#### [Instructions to follow]
Only one thing is required: the number of lines in the entries below that contain "computer".

[[ Records for the task, beginning ]]

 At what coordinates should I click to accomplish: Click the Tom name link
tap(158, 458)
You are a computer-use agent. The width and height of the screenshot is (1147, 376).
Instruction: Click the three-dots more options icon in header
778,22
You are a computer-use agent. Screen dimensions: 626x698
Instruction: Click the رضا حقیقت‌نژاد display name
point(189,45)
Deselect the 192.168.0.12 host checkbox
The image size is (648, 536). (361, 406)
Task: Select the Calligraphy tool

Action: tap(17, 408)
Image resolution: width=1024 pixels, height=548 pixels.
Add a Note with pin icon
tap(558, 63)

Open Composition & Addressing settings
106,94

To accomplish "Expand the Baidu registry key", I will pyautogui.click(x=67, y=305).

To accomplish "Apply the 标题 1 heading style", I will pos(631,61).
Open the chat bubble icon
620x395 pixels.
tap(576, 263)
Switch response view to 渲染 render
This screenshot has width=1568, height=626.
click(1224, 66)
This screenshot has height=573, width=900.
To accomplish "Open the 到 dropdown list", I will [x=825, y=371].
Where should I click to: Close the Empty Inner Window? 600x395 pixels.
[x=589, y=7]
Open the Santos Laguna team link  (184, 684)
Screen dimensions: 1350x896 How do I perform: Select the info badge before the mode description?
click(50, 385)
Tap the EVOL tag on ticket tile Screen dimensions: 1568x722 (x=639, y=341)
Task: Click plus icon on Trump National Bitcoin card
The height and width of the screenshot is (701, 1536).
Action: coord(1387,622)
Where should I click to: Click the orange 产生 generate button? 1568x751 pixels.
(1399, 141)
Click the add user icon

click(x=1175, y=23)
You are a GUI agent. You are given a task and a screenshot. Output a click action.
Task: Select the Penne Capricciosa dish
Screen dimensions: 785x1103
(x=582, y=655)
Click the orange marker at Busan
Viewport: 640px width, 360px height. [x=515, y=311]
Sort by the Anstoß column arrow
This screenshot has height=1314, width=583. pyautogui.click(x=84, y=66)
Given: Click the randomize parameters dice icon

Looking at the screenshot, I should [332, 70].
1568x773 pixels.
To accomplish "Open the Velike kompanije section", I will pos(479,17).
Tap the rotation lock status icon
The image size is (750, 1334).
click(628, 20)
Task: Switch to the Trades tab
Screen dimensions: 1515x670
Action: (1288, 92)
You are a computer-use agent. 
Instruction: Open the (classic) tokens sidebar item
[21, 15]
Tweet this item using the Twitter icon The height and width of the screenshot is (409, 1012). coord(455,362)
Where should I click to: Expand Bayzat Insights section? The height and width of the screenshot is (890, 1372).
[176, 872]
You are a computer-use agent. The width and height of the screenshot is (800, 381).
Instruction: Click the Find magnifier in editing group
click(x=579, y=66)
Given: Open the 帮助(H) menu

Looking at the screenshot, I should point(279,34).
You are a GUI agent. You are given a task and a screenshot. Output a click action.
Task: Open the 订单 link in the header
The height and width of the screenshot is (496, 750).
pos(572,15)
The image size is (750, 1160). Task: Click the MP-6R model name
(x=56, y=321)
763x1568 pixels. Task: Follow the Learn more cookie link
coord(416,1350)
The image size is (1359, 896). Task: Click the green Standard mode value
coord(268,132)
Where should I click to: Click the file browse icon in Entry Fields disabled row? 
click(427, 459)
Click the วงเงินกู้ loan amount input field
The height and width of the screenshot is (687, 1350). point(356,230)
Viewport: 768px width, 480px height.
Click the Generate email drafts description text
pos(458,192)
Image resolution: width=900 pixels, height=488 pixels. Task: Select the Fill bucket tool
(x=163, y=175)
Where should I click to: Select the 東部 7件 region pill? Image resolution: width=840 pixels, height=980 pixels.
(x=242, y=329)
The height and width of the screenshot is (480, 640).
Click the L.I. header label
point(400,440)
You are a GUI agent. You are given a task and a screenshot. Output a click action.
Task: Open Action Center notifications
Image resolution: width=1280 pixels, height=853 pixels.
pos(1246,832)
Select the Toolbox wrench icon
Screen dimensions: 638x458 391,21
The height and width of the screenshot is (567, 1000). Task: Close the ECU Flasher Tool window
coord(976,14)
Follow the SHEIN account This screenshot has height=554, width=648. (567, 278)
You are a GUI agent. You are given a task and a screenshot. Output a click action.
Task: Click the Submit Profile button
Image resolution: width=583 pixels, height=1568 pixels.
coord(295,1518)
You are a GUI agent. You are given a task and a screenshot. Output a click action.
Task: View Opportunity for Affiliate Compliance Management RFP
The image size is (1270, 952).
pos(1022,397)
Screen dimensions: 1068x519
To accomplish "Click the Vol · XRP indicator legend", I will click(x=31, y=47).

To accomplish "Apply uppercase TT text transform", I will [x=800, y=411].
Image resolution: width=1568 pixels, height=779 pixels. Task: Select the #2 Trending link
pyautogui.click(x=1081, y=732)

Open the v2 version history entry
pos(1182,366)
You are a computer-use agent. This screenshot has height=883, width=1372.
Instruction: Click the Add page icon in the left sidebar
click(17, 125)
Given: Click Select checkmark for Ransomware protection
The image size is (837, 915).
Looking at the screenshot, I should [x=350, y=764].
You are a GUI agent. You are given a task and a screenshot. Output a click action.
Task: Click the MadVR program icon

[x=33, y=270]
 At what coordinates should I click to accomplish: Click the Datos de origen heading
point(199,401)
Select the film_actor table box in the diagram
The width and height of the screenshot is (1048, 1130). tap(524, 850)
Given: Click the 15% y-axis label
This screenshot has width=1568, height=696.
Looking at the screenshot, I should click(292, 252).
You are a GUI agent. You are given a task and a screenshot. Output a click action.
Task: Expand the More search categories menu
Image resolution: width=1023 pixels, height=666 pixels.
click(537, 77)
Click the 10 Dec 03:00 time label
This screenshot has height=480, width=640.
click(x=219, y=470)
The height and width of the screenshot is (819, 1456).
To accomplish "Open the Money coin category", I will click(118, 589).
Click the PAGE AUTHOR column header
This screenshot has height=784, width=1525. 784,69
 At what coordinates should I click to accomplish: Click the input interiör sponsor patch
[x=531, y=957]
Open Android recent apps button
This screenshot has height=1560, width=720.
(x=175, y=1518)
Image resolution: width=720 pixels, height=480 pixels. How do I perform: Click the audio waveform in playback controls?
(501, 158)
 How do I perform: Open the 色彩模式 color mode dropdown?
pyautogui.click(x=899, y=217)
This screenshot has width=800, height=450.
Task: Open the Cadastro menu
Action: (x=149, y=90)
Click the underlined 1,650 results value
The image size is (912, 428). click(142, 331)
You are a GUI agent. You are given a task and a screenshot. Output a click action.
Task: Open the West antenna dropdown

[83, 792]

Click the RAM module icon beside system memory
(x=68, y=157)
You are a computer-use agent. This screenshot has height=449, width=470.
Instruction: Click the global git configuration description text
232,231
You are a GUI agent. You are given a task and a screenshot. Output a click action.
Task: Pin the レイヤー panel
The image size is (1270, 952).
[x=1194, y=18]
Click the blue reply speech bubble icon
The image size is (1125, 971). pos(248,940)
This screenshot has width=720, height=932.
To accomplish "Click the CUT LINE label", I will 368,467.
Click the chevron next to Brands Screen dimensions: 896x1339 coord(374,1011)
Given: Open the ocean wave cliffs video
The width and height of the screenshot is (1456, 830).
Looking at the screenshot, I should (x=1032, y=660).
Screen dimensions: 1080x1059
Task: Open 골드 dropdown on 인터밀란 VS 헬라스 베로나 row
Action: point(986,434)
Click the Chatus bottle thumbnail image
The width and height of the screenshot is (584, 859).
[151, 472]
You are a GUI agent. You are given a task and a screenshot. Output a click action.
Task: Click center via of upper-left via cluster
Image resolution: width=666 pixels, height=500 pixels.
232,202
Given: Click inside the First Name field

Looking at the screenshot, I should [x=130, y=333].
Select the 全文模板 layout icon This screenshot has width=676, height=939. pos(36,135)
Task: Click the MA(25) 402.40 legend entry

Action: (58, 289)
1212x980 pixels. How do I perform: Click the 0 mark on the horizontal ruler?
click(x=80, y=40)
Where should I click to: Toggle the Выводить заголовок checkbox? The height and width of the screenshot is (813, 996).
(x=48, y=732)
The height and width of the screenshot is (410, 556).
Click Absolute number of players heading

[[ Records for the task, end ]]

#### [Solved problem]
6